● **EXTRACT**:
If you can read that post and say that "orcs [were] never an analog for real world people in D&D", you're lying. Yes they were. Yes, they continue to be through the existence of those products and the racist stereotypes that were attached to them.
There have been depictions of Orcs and Half-Orcs in D&D that have been undeniably racist. Those products are proof. You are wrong. You may have been ignorant of this before, which isn't your fault, but there are a ton of people denying the history of the game because they don't want to get their feelings hurt over a hobby they have attached their own self-esteem to.
That depiction (and others) of Orcs in an official D&D product was racist. Orcs have been a stand-in for many different groups of real-world peoples in D&D worlds for decades. Denying that is a flat-out lie.
*cough* *Lich* *phylactery and tefillin* *cough*
Oh, and Hobgoblins in Samurai armor that are in many of the editions of D&D (including 5e). As well as the multiple racist depictions of Drow throughout the decades.
Edit: Oh, and the Vistani. Perhaps the most egregious example from modern D&D.

● **DIRECTIVES**:
1) From the post on racist depictions in D&D, reproduce the passage starting with "There have been" and going on through "a flat-out lie.".
2) According to the post on racist depictions in D&D, which group is perhaps the most egregious example from modern D&D?
3) Extend the post on racist depictions in D&D, picking up after its final line.

● **SUPPLIED MATERIAL**:
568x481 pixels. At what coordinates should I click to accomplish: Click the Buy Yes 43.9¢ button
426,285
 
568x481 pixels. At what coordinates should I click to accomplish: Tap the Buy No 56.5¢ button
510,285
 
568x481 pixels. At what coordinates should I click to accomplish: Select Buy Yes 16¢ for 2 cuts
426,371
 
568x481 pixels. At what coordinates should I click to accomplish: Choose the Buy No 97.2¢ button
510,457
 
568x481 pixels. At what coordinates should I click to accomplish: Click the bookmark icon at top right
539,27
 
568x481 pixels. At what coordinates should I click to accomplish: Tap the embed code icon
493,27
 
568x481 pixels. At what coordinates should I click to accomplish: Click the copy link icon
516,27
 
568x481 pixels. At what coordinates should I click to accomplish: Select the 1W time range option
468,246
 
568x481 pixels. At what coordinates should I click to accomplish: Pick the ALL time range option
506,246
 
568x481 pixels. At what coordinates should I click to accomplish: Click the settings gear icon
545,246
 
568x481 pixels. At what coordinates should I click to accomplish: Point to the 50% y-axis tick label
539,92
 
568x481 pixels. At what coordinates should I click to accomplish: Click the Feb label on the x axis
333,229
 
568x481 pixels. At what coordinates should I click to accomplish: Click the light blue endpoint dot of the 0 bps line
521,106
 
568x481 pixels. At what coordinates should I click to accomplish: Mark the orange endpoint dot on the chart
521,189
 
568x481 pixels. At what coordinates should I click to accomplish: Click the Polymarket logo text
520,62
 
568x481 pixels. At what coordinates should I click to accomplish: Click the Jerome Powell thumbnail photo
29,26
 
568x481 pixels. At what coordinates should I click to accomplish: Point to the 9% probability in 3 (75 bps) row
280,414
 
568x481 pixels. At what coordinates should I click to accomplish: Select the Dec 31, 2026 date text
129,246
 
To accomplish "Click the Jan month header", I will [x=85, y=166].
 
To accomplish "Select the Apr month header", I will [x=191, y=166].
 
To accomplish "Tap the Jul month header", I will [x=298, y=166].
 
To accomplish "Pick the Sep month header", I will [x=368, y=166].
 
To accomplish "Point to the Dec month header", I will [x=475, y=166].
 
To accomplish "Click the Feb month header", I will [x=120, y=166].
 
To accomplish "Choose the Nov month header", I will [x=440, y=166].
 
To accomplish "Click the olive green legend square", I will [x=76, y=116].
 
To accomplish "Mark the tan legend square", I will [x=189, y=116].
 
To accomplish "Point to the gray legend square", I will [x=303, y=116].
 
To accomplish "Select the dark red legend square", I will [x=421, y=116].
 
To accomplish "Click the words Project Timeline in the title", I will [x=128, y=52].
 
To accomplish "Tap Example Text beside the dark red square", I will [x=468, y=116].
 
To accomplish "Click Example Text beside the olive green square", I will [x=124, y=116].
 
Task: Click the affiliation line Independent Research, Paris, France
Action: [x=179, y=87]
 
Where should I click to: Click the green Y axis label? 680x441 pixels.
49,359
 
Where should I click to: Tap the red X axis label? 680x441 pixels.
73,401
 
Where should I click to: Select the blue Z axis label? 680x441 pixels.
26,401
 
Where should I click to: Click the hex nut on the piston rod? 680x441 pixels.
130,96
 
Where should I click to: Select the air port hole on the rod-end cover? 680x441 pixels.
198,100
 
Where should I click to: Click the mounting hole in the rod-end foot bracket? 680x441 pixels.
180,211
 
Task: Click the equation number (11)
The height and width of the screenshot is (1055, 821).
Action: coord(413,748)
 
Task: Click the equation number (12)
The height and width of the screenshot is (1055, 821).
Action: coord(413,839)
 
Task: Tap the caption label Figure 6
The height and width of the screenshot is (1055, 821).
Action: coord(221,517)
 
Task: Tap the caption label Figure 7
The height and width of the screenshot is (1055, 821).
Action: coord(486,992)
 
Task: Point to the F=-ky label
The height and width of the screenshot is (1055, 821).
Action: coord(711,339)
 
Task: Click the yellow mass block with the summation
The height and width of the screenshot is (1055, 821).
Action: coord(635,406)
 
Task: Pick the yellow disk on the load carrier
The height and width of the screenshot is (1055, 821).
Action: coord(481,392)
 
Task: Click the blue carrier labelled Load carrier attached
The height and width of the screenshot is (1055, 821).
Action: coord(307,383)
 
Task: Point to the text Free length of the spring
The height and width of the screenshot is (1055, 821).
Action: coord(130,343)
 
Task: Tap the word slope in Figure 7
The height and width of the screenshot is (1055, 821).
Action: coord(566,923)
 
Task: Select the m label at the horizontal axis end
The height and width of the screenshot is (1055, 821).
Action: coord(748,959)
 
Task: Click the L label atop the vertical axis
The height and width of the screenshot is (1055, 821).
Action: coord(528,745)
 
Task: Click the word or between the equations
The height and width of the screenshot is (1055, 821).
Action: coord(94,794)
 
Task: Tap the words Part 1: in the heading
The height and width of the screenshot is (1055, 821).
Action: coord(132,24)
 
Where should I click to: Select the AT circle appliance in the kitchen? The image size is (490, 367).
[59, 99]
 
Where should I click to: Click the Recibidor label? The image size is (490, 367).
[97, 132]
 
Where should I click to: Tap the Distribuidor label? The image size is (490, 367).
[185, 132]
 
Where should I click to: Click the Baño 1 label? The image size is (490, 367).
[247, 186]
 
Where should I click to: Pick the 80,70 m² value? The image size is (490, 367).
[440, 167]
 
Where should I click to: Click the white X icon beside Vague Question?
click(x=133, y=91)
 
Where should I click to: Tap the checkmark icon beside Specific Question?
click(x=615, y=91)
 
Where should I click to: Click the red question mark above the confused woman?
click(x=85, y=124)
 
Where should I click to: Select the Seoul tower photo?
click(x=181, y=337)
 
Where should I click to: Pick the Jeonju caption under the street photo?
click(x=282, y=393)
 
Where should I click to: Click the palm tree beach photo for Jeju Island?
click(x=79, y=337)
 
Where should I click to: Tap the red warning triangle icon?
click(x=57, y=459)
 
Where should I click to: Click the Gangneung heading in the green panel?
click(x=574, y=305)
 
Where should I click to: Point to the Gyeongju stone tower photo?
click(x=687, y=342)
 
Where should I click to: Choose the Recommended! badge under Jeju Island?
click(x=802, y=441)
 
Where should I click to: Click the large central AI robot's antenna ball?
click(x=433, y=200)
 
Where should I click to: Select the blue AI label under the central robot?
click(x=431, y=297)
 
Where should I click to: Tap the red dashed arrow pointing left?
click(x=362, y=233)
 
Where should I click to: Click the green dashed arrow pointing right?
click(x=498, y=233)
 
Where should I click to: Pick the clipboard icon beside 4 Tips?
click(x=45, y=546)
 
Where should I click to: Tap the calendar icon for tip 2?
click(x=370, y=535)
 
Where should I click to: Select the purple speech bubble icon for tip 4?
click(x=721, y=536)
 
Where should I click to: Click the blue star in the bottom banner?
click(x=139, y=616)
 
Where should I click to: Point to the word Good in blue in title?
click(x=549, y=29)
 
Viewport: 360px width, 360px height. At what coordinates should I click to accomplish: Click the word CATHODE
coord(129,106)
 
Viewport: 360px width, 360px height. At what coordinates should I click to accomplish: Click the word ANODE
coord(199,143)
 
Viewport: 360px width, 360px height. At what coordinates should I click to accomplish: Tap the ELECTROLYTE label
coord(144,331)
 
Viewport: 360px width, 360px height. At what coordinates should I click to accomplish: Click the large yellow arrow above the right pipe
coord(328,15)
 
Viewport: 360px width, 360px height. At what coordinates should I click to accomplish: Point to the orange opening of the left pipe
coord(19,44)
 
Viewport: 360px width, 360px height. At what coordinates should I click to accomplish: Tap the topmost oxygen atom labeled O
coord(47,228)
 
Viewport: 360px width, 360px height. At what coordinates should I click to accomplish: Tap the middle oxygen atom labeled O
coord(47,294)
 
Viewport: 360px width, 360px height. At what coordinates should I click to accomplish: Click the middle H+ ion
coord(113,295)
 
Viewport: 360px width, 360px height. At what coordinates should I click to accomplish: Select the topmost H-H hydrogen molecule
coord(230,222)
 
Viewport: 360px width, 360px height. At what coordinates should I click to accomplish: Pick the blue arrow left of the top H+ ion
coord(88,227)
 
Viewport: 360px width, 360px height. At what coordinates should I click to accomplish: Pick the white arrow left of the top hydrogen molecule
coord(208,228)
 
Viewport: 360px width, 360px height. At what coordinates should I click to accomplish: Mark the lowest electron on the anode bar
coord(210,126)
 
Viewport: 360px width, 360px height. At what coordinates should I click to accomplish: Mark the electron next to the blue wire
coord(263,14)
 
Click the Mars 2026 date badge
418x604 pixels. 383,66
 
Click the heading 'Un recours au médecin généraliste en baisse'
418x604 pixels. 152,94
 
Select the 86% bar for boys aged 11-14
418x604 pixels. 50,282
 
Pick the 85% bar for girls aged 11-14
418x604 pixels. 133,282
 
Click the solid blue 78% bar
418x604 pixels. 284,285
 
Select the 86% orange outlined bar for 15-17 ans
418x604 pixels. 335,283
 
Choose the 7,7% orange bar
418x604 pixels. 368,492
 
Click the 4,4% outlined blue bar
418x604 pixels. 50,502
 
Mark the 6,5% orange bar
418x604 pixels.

● **RESPONSES TO THE TASKS**:
1)
There have been depictions of Orcs and Half-Orcs in D&D that have been undeniably racist. Those products are proof. You are wrong. You may have been ignorant of this before, which isn't your fault, but there are a ton of people denying the history of the game because they don't want to get their feelings hurt over a hobby they have attached their own self-esteem to.
That depiction (and others) of Orcs in an official D&D product was racist. Orcs have been a stand-in for many different groups of real-world peoples in D&D worlds for decades. Denying that is a flat-out lie.

2) The Vistani.

3)
My only issue with people digging for racism in D&D races is that Humans in D&D come in all the shapes, sizes and tints they do here. This means anyone saying the other "races" are comparing to humans of RL is reaching and looking for something to feel bad about. How, when there are black humans in the game, someone can say Drow and supposed to represent black humans, is something I can't really follow. If Drow are supposed to be the black humans of D&D, then what are the black humans of D&D supposed to represent?
This won't have a solution, because people have triggers and those who don't have those triggers will always struggle to make these imagined connections. It's like every other facet of life, if you look long enough and hard enough, you'll find something to be offended by.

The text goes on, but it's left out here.